Page excerpt>
============================================================
How much can really a static or moving image tell us? Can we really give an absolute judgement with or without context of such scenes? Loznitsa deals with this question and allows us to make a judgement on the images of a group of tourists that walk among what was once a concentration camp for Jewish people in World War II. During the footage we see in fixed long shots the tourists watching loosely the different scenarios that once were witness of the horror of genocide; we see them taking almost random pictures of places that seem to have an historic value, posing to the camera trying to get that memory to relate to them.
It’s during this point where the doubt and indignation for the banality seen of the film leads us to the great question, how much reality is transmitted in those images? Is the banality really shown in the tourist or from the editing of the filmmaker? The first minutes where we have no background seem to indicate a sentence from the director to his characters, where their attitude seems to imply they’re dealing with any touristic attraction, like the beach or a museum of a famous character. While only the black and white represents some solemnity, that is contrasted with the image of a boy with a t-shirt with “Cool Story Bro” printed in the fabric. And it is there where doubt arises on the discourse that Loznitsa wants to make. Is it really the camera showing in a natural way the images of people that seem to be in a fun house of horror? Or is it there an intentionality to show it that way?
Austerlitz has been analyzed as a portrayal of horror as a commodity and the relation of man with its history, which is something that Loznitsa explores in his filmography, but it’s also pertinent to point to the depersonalization of the people moving in front of the camera, reducing it all to masses with an undefined face, which seem to condemn they all from the beginning. It’s possible that everything said until now can be reduced to a simple question: Does Loznitsa and the spectators feel morally superior to the people being filmed?
============================================================
Entries shown>
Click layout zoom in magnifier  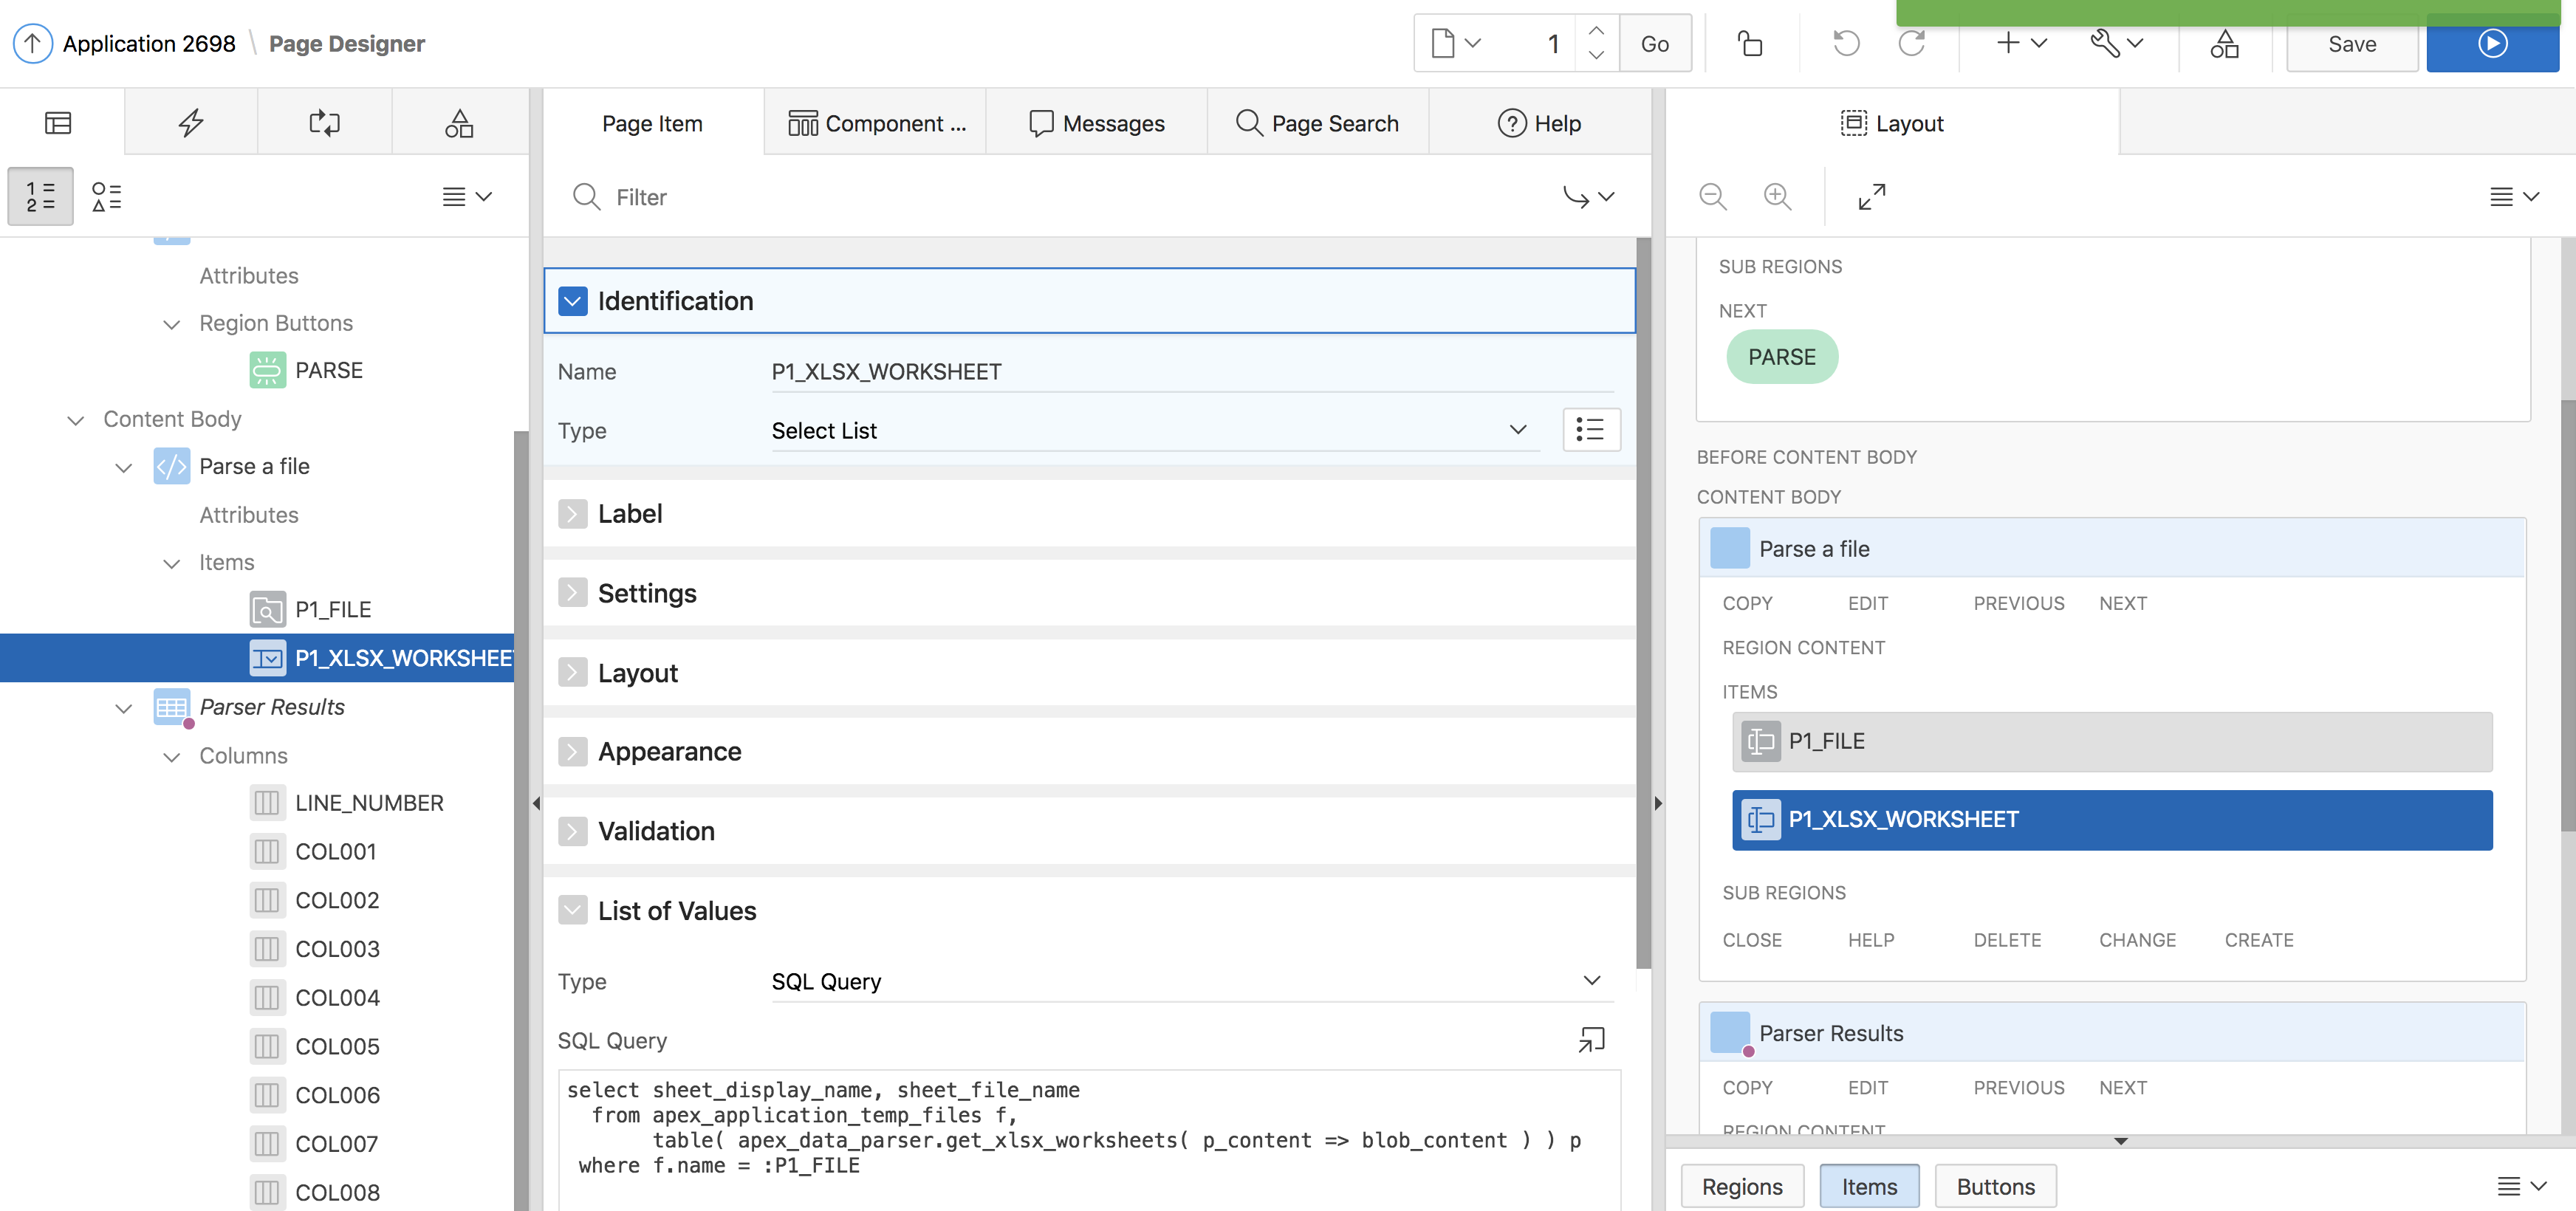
============================================================
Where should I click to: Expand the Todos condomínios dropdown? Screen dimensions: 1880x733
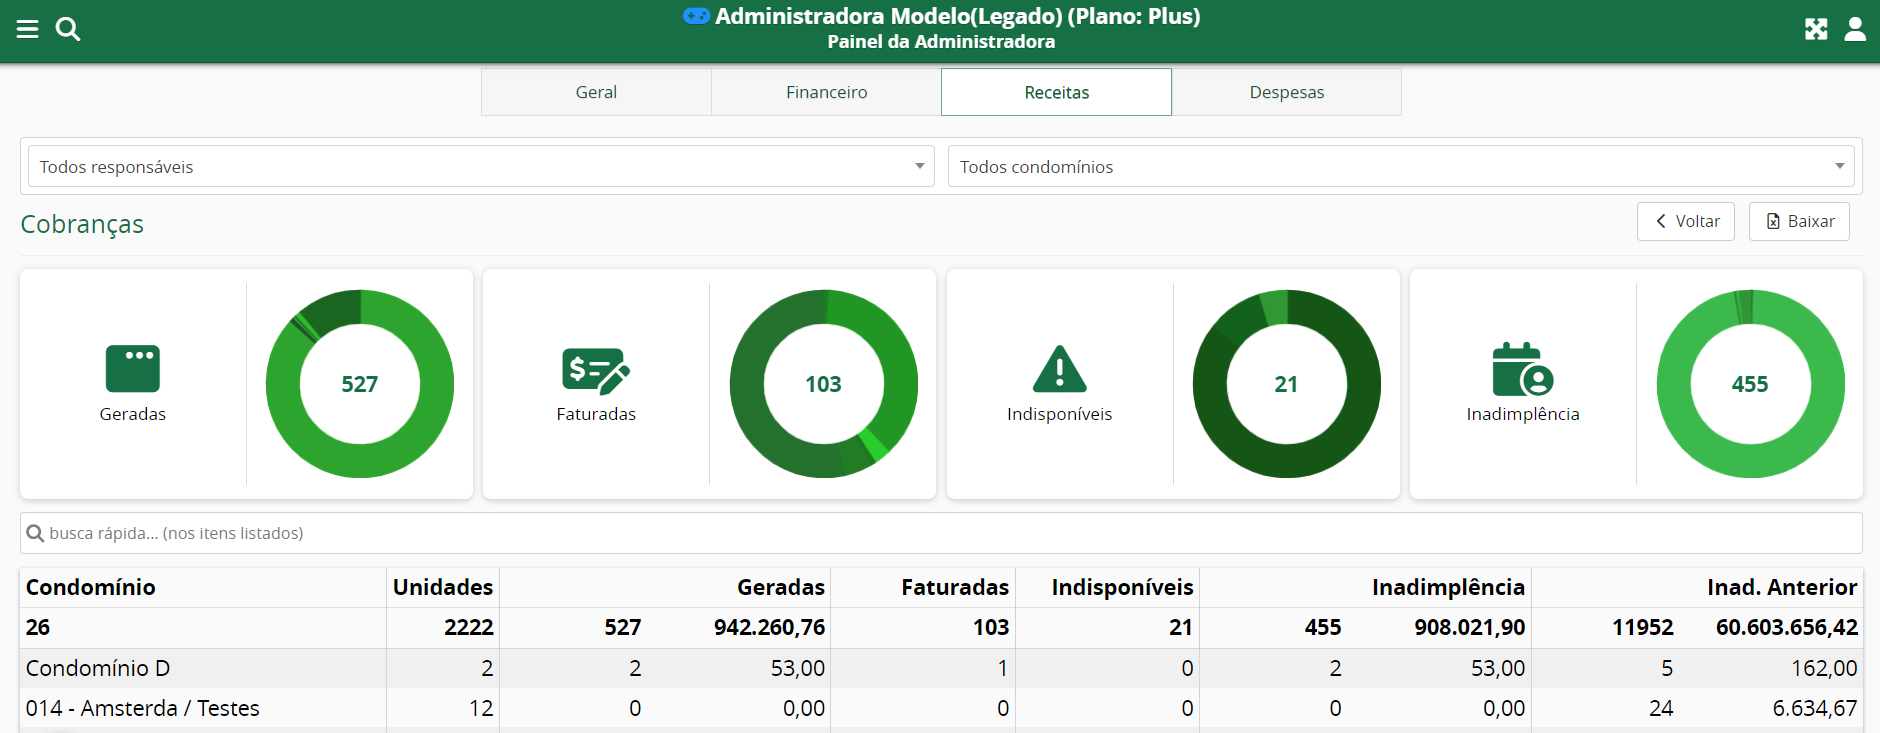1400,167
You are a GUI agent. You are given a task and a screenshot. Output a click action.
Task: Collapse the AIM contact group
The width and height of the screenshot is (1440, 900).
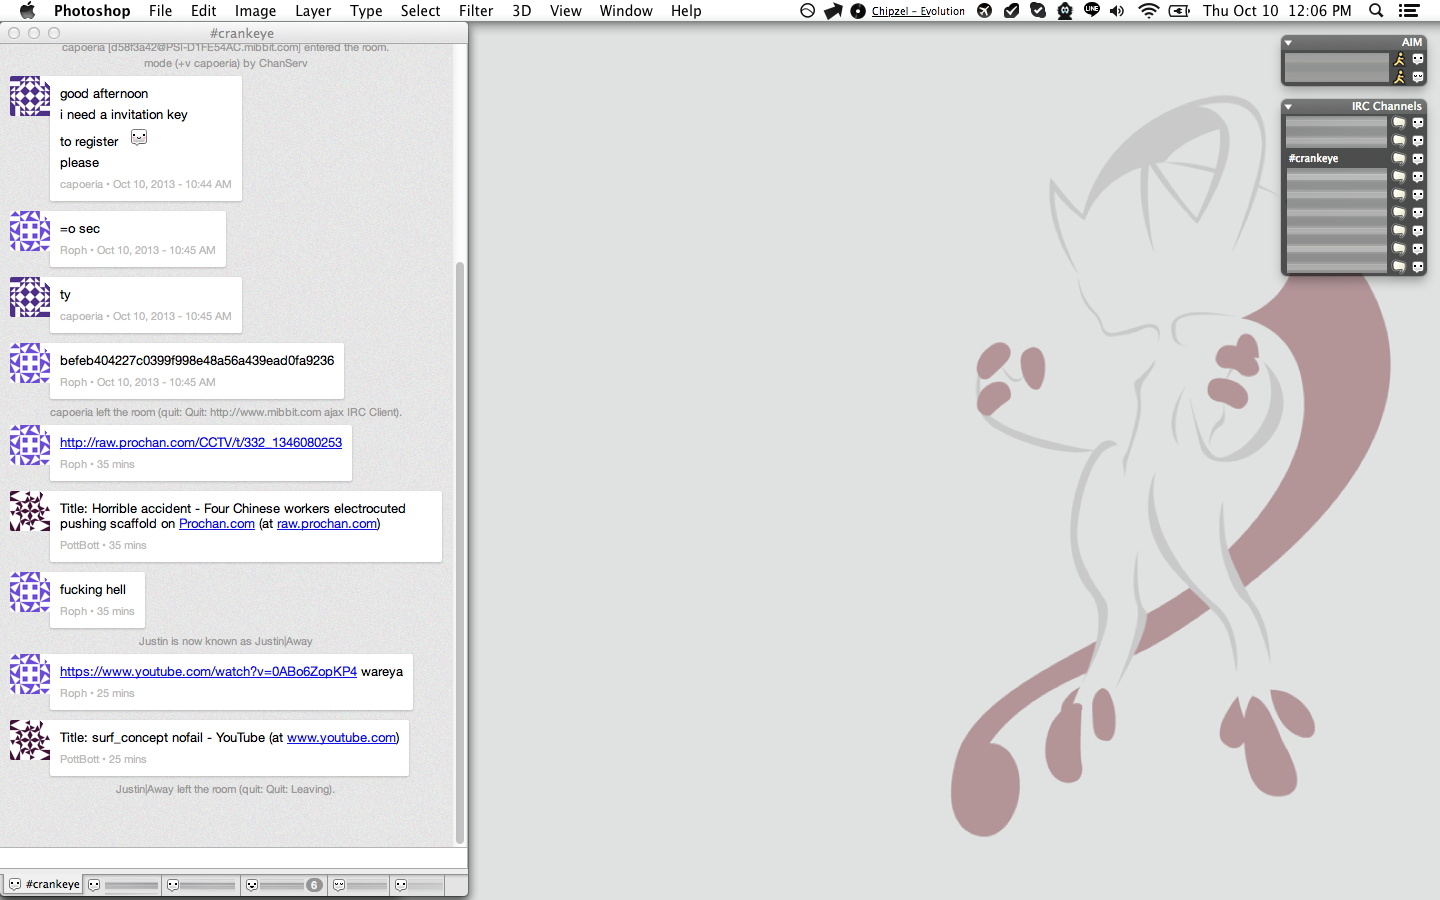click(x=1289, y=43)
============================================================
Brief 1> Say whether each statement agrees with the film review, answering yes or no and quoting the words that decide it: (a) the footage is in black and white; (b) the tourists are shown in moving close-ups; (c) a boy wears a t-shirt printed with "Cool Story Bro".
Brief 2> Echo the film review word for word, starting at the words "How much can" and stopping after "relate to them.".
Answer using only the film review above.

Expected answer 1>
(a) Yes: "While only the black and white represents some solemnity"
(b) No: "we see in fixed long shots the tourists watching loosely the different scenarios"
(c) Yes: "the image of a boy with a t-shirt with “Cool Story Bro” printed in the fabric"

Expected answer 2>
How much can really a static or moving image tell us? Can we really give an absolute judgement with or without context of such scenes? Loznitsa deals with this question and allows us to make a judgement on the images of a group of tourists that walk among what was once a concentration camp for Jewish people in World War II. During the footage we see in fixed long shots the tourists watching loosely the different scenarios that once were witness of the horror of genocide; we see them taking almost random pictures of places that seem to have an historic value, posing to the camera trying to get that memory to relate to them.